EXERCISE TASK —
Rewrite the rows from the line with "The image size is (1132, 514)." up to and including the line with "Uncheck the k(o, e) breakpoint checkbox", replacing "breakpoint" with "threshold" and keeping everything else unchanged.

RECORDS FOR THIS TASK —
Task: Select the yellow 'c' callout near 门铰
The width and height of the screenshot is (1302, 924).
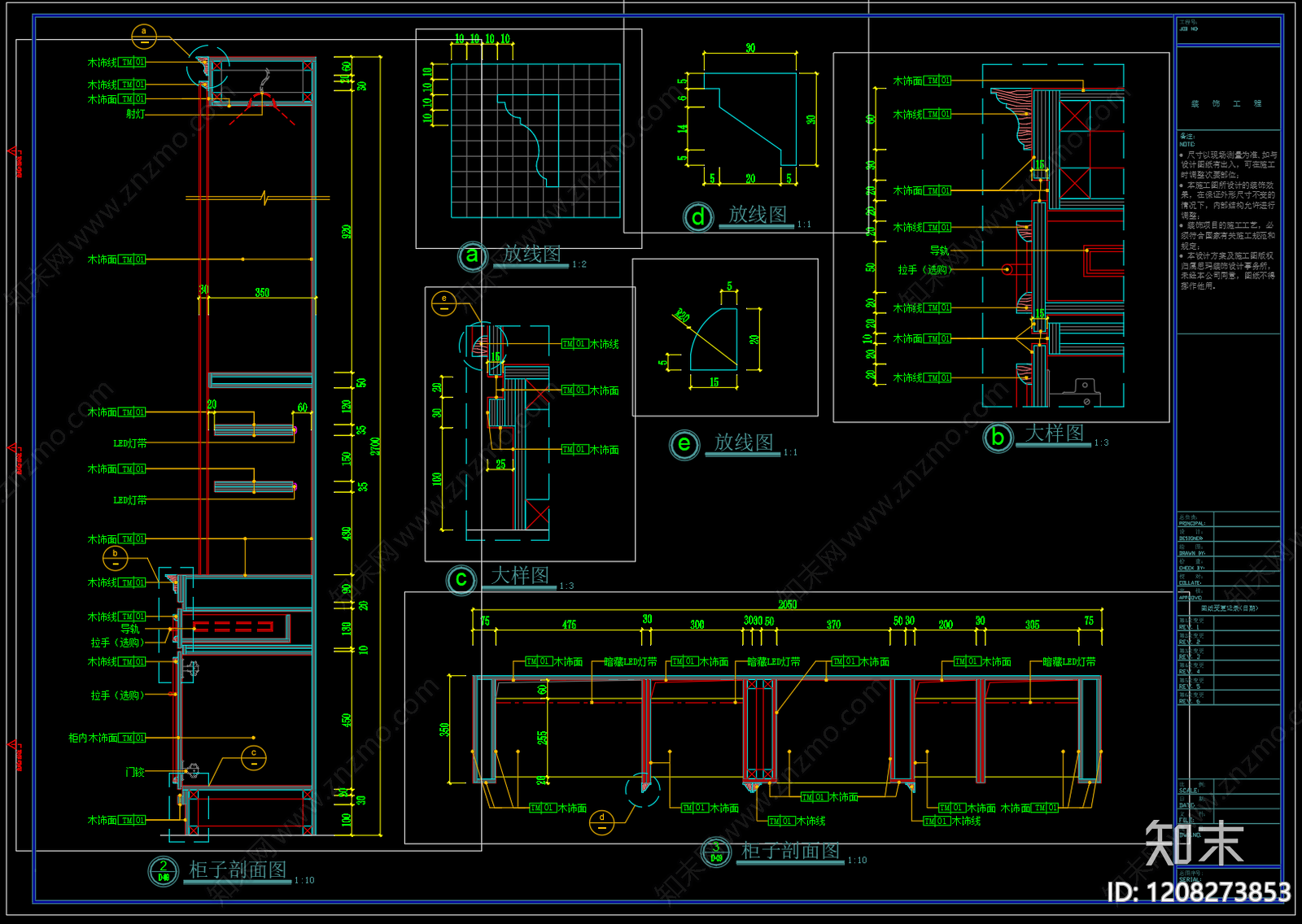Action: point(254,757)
* * *
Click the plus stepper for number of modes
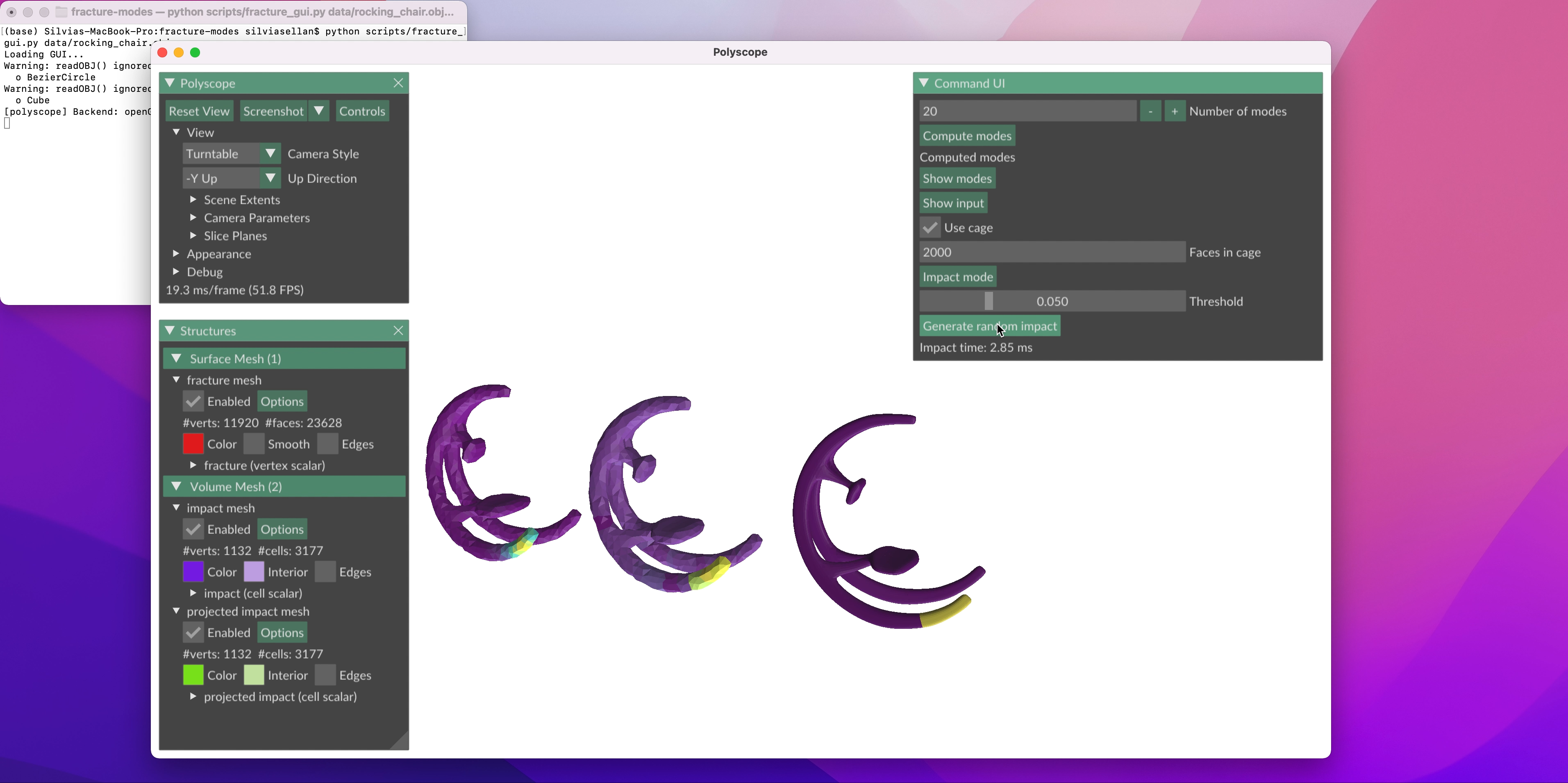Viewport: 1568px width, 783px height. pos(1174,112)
---
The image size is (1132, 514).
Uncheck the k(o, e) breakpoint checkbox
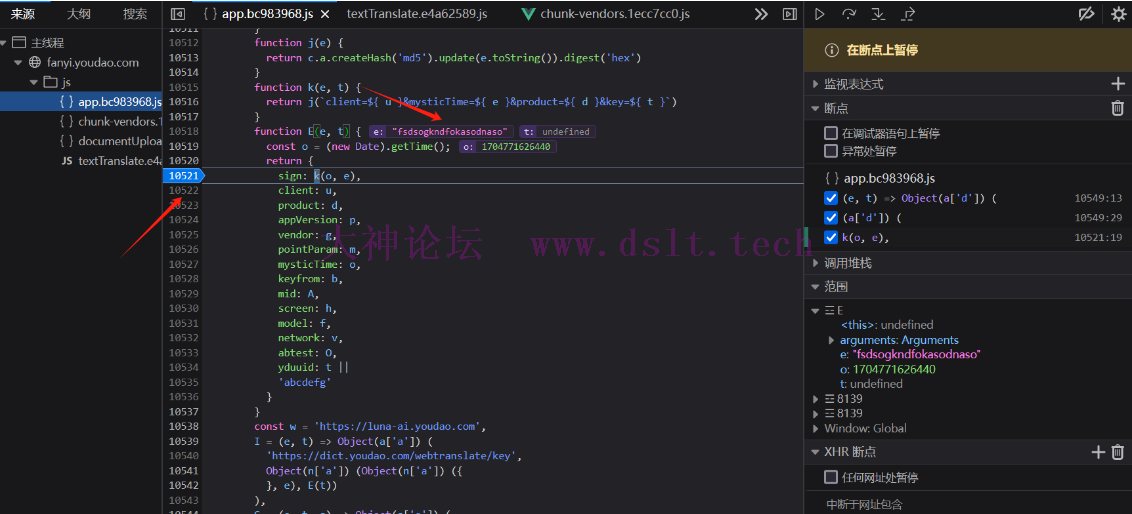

RESULT OF THE EXERCISE —
The image size is (1132, 514).
Uncheck the k(o, e) threshold checkbox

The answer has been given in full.